> **WHAT IS BEING ASKED**:
Rewrite everything in the material from the line containing "You are a GUI" down to the line containing "Image resolution: width=1236", both included, as a Markdown table with the columns Row and Text, giving each line its row number and skipping blank lines.

>> START EXTRACTED INFORMATION

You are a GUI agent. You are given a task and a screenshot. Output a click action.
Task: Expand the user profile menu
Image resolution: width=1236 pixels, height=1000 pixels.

>> END EXTRACTED INFORMATION
>> START EXTRACTED INFORMATION

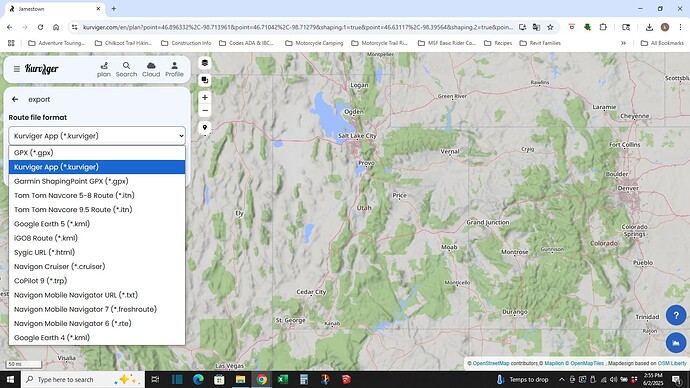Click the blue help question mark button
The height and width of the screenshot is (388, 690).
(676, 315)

>> END EXTRACTED INFORMATION

> **OUTPUT FOR THIS EXERCISE**:
| Row | Text |
|---|---|
| 1 | You are a GUI agent. You are given a task and a screenshot. Output a click action. |
| 2 | Task: Expand the user profile menu |
| 3 | Image resolution: width=1236 pixels, height=1000 pixels. |